*Dataset extract*.
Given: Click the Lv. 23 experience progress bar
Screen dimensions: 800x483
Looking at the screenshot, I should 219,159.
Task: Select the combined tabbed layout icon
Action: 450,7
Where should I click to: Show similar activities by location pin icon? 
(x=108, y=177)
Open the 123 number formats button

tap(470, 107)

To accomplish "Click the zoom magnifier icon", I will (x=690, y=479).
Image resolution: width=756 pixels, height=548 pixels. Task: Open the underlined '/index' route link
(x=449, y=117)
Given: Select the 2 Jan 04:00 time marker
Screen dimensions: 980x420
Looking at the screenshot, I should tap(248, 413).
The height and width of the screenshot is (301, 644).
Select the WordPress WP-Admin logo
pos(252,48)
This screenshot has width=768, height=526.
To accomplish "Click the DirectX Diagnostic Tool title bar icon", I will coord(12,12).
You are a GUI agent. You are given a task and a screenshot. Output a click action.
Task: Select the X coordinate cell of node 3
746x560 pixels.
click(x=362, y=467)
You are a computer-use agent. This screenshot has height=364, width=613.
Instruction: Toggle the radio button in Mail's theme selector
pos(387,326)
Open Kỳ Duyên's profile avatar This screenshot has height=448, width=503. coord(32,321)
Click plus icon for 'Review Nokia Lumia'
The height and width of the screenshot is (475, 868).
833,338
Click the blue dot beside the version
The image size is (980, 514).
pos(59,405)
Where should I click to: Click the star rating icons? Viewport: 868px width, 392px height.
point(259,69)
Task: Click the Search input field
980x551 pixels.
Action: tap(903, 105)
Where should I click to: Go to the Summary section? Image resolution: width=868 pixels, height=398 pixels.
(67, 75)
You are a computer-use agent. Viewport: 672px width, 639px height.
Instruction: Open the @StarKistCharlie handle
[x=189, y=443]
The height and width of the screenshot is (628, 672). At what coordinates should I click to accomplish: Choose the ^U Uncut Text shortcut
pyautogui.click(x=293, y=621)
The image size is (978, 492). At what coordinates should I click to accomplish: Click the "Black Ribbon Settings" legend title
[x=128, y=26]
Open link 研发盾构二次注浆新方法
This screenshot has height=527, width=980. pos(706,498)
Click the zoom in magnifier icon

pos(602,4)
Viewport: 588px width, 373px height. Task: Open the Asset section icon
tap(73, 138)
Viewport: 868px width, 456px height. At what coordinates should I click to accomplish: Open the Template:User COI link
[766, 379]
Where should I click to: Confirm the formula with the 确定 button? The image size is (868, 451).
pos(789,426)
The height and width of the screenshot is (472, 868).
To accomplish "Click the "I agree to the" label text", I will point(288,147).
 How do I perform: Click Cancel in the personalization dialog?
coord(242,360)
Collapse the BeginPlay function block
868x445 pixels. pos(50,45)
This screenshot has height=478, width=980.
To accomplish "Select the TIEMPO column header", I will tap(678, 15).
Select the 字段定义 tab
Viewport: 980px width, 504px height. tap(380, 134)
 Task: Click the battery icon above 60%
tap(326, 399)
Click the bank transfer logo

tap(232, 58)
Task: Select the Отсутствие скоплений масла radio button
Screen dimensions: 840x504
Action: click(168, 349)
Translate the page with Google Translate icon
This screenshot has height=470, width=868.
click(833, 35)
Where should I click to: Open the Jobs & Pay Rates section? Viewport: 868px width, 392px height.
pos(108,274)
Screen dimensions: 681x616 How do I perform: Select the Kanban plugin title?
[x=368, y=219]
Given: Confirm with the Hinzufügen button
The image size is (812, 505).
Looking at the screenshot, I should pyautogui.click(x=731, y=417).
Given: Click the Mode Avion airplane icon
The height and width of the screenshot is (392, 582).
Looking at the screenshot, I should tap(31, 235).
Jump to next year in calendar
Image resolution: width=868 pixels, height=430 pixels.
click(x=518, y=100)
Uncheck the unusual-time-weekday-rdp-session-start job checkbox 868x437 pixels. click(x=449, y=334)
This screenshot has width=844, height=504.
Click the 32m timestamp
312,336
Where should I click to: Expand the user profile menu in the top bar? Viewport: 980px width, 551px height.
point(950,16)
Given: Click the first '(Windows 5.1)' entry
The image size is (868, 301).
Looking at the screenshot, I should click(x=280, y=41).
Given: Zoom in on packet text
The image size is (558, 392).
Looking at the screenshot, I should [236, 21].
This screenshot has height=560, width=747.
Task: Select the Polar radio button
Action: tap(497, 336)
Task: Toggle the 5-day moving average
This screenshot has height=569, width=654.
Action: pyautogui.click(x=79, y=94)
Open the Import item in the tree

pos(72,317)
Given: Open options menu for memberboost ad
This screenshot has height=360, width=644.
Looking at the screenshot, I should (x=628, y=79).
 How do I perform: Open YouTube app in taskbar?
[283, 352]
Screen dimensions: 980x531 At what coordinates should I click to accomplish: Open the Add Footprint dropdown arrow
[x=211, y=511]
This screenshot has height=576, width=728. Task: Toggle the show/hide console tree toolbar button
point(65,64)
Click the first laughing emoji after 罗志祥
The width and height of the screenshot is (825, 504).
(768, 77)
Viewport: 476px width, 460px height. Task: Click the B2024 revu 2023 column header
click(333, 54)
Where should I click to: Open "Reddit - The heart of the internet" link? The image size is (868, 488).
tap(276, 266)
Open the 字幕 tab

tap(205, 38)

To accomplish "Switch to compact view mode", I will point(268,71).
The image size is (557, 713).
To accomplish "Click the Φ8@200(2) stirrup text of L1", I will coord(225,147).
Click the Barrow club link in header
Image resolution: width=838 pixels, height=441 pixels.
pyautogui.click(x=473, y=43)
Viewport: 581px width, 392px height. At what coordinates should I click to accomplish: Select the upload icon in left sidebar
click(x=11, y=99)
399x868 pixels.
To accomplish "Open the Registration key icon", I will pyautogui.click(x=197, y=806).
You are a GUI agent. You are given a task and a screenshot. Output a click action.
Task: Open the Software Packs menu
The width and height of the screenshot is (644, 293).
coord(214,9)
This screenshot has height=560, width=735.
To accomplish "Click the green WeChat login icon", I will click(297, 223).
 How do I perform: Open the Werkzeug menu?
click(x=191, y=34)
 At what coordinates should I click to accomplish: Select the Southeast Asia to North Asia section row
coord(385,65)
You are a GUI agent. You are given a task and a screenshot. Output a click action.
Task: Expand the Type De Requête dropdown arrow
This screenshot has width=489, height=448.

*Exercise objective*. Please quote all of the lines above word for word.

*Exercise answer*.
Given: Click the Lv. 23 experience progress bar
Screen dimensions: 800x483
Looking at the screenshot, I should 219,159.
Task: Select the combined tabbed layout icon
Action: 450,7
Where should I click to: Show similar activities by location pin icon? 
(x=108, y=177)
Open the 123 number formats button

tap(470, 107)

To accomplish "Click the zoom magnifier icon", I will (x=690, y=479).
Image resolution: width=756 pixels, height=548 pixels. Task: Open the underlined '/index' route link
(x=449, y=117)
Given: Select the 2 Jan 04:00 time marker
Screen dimensions: 980x420
Looking at the screenshot, I should tap(248, 413).
The height and width of the screenshot is (301, 644).
Select the WordPress WP-Admin logo
pos(252,48)
This screenshot has width=768, height=526.
To accomplish "Click the DirectX Diagnostic Tool title bar icon", I will coord(12,12).
You are a GUI agent. You are given a task and a screenshot. Output a click action.
Task: Select the X coordinate cell of node 3
746x560 pixels.
click(x=362, y=467)
You are a computer-use agent. This screenshot has height=364, width=613.
Instruction: Toggle the radio button in Mail's theme selector
pos(387,326)
Open Kỳ Duyên's profile avatar This screenshot has height=448, width=503. coord(32,321)
Click plus icon for 'Review Nokia Lumia'
The height and width of the screenshot is (475, 868).
833,338
Click the blue dot beside the version
The image size is (980, 514).
pos(59,405)
Where should I click to: Click the star rating icons? Viewport: 868px width, 392px height.
point(259,69)
Task: Click the Search input field
980x551 pixels.
Action: tap(903, 105)
Where should I click to: Go to the Summary section? Image resolution: width=868 pixels, height=398 pixels.
(67, 75)
You are a computer-use agent. Viewport: 672px width, 639px height.
Instruction: Open the @StarKistCharlie handle
[x=189, y=443]
The height and width of the screenshot is (628, 672). At what coordinates should I click to accomplish: Choose the ^U Uncut Text shortcut
pyautogui.click(x=293, y=621)
The image size is (978, 492). At what coordinates should I click to accomplish: Click the "Black Ribbon Settings" legend title
[x=128, y=26]
Open link 研发盾构二次注浆新方法
This screenshot has height=527, width=980. pos(706,498)
Click the zoom in magnifier icon

pos(602,4)
Viewport: 588px width, 373px height. Task: Open the Asset section icon
tap(73, 138)
Viewport: 868px width, 456px height. At what coordinates should I click to accomplish: Open the Template:User COI link
[766, 379]
Where should I click to: Confirm the formula with the 确定 button? The image size is (868, 451).
pos(789,426)
The height and width of the screenshot is (472, 868).
To accomplish "Click the "I agree to the" label text", I will point(288,147).
 How do I perform: Click Cancel in the personalization dialog?
coord(242,360)
Collapse the BeginPlay function block
868x445 pixels. pos(50,45)
This screenshot has height=478, width=980.
To accomplish "Select the TIEMPO column header", I will tap(678, 15).
Select the 字段定义 tab
Viewport: 980px width, 504px height. tap(380, 134)
 Task: Click the battery icon above 60%
tap(326, 399)
Click the bank transfer logo

tap(232, 58)
Task: Select the Отсутствие скоплений масла radio button
Screen dimensions: 840x504
Action: click(168, 349)
Translate the page with Google Translate icon
This screenshot has height=470, width=868.
click(833, 35)
Where should I click to: Open the Jobs & Pay Rates section? Viewport: 868px width, 392px height.
pos(108,274)
Screen dimensions: 681x616 How do I perform: Select the Kanban plugin title?
[x=368, y=219]
Given: Confirm with the Hinzufügen button
The image size is (812, 505).
Looking at the screenshot, I should pyautogui.click(x=731, y=417).
Given: Click the Mode Avion airplane icon
The height and width of the screenshot is (392, 582).
Looking at the screenshot, I should tap(31, 235).
Jump to next year in calendar
Image resolution: width=868 pixels, height=430 pixels.
click(x=518, y=100)
Uncheck the unusual-time-weekday-rdp-session-start job checkbox 868x437 pixels. click(x=449, y=334)
This screenshot has width=844, height=504.
Click the 32m timestamp
312,336
Where should I click to: Expand the user profile menu in the top bar? Viewport: 980px width, 551px height.
point(950,16)
Given: Click the first '(Windows 5.1)' entry
The image size is (868, 301).
Looking at the screenshot, I should click(x=280, y=41).
Given: Zoom in on packet text
The image size is (558, 392).
Looking at the screenshot, I should [236, 21].
This screenshot has height=560, width=747.
Task: Select the Polar radio button
Action: tap(497, 336)
Task: Toggle the 5-day moving average
This screenshot has height=569, width=654.
Action: pyautogui.click(x=79, y=94)
Open the Import item in the tree

pos(72,317)
Given: Open options menu for memberboost ad
This screenshot has height=360, width=644.
Looking at the screenshot, I should (x=628, y=79).
 How do I perform: Open YouTube app in taskbar?
[283, 352]
Screen dimensions: 980x531 At what coordinates should I click to accomplish: Open the Add Footprint dropdown arrow
[x=211, y=511]
This screenshot has height=576, width=728. Task: Toggle the show/hide console tree toolbar button
point(65,64)
Click the first laughing emoji after 罗志祥
The width and height of the screenshot is (825, 504).
(768, 77)
Viewport: 476px width, 460px height. Task: Click the B2024 revu 2023 column header
click(333, 54)
Where should I click to: Open "Reddit - The heart of the internet" link? The image size is (868, 488).
tap(276, 266)
Open the 字幕 tab

tap(205, 38)

To accomplish "Switch to compact view mode", I will point(268,71).
The image size is (557, 713).
To accomplish "Click the Φ8@200(2) stirrup text of L1", I will coord(225,147).
Click the Barrow club link in header
Image resolution: width=838 pixels, height=441 pixels.
pyautogui.click(x=473, y=43)
Viewport: 581px width, 392px height. At what coordinates should I click to accomplish: Select the upload icon in left sidebar
click(x=11, y=99)
399x868 pixels.
To accomplish "Open the Registration key icon", I will pyautogui.click(x=197, y=806).
You are a GUI agent. You are given a task and a screenshot. Output a click action.
Task: Open the Software Packs menu
The width and height of the screenshot is (644, 293).
coord(214,9)
This screenshot has height=560, width=735.
To accomplish "Click the green WeChat login icon", I will click(297, 223).
 How do I perform: Open the Werkzeug menu?
click(x=191, y=34)
 At what coordinates should I click to accomplish: Select the Southeast Asia to North Asia section row
coord(385,65)
You are a GUI agent. You are given a task and a screenshot. Output a click action.
Task: Expand the Type De Requête dropdown arrow
This screenshot has width=489, height=448.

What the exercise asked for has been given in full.